Indian painter (1928–1994)

Jagdish Swaminathan (21 June 1928 – 25 April 1994) popularly known as J. Swaminathan was an Indian artist, painter, poet and writer. He played a role in the establishment of the Bharat Bhawan, a multi-art complex in Bhopal, in 1982, and served as the director of its Roopankar Art Museum till 1990. He discovered Jangarh Singh Shyam, a Gond tribal artist of Madhya Pradesh. He was a member of the Communist Party of India.

==Biography==
Swaminathan was born in Shimla on 21 June 1928. After schooling in Delhi, he joined a pre-medical course, but left the course and his home to run away to Kolkata, where he did odd jobs to earn living. He subsequently returned to Delhi and was appointed sub-editor of a Hindi short story magazine, and subsequently editor of Mazdoor Awaz magazine. Initially a member of the Congress Socialist Party, he joined the Communist Party of India in 1948.
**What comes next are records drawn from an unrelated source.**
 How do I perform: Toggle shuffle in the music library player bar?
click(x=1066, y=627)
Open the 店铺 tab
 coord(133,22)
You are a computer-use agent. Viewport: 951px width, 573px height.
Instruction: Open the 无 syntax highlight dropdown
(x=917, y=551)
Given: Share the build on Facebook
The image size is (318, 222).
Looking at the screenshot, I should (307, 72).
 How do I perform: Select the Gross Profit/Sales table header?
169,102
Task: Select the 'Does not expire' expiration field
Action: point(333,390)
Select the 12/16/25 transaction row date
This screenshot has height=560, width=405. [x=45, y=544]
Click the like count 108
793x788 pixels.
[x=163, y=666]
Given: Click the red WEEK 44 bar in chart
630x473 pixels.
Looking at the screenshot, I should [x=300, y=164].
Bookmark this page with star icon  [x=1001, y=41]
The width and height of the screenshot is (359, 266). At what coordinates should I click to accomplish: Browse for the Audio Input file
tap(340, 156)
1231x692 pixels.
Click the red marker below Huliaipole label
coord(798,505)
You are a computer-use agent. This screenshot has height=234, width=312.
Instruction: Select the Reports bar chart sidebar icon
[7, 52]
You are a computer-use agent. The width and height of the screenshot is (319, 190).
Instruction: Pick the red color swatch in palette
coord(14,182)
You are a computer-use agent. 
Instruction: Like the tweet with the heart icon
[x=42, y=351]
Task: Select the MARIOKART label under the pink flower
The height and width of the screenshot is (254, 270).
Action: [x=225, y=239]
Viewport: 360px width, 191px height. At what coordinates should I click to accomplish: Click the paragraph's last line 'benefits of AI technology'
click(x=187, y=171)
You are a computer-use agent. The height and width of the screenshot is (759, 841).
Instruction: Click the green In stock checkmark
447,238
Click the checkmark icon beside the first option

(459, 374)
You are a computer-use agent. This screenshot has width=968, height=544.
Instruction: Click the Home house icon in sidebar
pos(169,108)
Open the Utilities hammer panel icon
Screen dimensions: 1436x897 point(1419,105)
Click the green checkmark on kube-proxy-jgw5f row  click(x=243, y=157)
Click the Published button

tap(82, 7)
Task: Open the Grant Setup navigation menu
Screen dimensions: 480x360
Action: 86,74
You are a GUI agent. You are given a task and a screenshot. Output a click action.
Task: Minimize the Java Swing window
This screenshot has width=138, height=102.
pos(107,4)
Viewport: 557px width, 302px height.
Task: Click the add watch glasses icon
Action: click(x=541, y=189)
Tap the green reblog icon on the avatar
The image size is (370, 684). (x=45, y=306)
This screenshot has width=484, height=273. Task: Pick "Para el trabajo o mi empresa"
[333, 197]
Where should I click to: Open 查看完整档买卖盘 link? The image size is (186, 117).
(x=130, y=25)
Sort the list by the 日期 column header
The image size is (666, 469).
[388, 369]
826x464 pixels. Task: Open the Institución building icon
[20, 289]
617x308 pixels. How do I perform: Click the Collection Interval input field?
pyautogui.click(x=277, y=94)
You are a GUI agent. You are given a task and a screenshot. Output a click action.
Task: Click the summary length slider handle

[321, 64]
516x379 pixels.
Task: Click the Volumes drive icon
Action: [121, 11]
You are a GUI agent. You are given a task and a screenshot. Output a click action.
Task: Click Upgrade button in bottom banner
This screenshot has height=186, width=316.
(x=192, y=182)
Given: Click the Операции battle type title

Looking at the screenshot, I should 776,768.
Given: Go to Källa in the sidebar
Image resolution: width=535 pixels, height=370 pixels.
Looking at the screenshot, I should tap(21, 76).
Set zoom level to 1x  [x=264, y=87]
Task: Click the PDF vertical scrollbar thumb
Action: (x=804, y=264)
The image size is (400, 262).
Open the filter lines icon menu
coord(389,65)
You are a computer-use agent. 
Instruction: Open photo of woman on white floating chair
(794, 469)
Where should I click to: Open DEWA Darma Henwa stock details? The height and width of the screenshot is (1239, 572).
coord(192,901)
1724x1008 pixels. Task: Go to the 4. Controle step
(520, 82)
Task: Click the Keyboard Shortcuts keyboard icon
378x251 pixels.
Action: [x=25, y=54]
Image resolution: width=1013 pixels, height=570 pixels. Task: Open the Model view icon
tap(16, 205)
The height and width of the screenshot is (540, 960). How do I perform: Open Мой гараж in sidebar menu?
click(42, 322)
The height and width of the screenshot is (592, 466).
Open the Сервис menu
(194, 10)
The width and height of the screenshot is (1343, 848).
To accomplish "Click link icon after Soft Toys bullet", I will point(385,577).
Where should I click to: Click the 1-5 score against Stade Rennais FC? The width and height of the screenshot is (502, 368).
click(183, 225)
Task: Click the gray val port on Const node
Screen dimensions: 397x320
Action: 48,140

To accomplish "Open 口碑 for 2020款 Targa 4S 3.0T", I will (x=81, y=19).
He started taking evening classes at the Delhi Polytechnic, Kashmere Gate, training under artists Sailoz Mukherjee and Bhabesh Chandra Sanyal. However, he soon quit his art classes, unable to manage the stress of working during the day and attending art classes in the evenings. In 1957, he joined the Academy of Fine Arts in Warsaw. Upon his return to India in 1960, he held his first major exhibition, displaying his graphic prints and oil paintings alongside artists P. K. Razadan and N. Dixit. By the end of 1960s, he had left journalism to take up art full-time.

Swaminathan was one of twelve co-founders of the short-lived artist group Group 1890 founded in Bhavnagar, Gujarat, in August 1962. Other members of the group included Ghulam Mohammed Sheikh, Eric Bowen, and Jyoti Bhatt. Swaminathan was awarded the Jawaharlal Nehru Fellowship in 1968 for research on "The significance of the traditional Numan to Contemporary Art".

Swaminathan was active in helping vernacular painters from tribes such as Gond and Bhil to gain international recognition. In 1981, he discovered the young Gond artist Jangarh Singh Shyam painting on the mud walls of his house, who became the first known modern Gond artist. Recognizing his talent, Swaminathan took him to the city and held exhibitions of Shyam's paintings. Shyam soon gained international recognition and his paintings were included in exhibitions in Japan, the United Kingdom and the United States. Swaminathan also helped establish Bharat Bhawan, a multi-art complex in Bhopal, established in 1982, and the collection of tribal art housed at the museum.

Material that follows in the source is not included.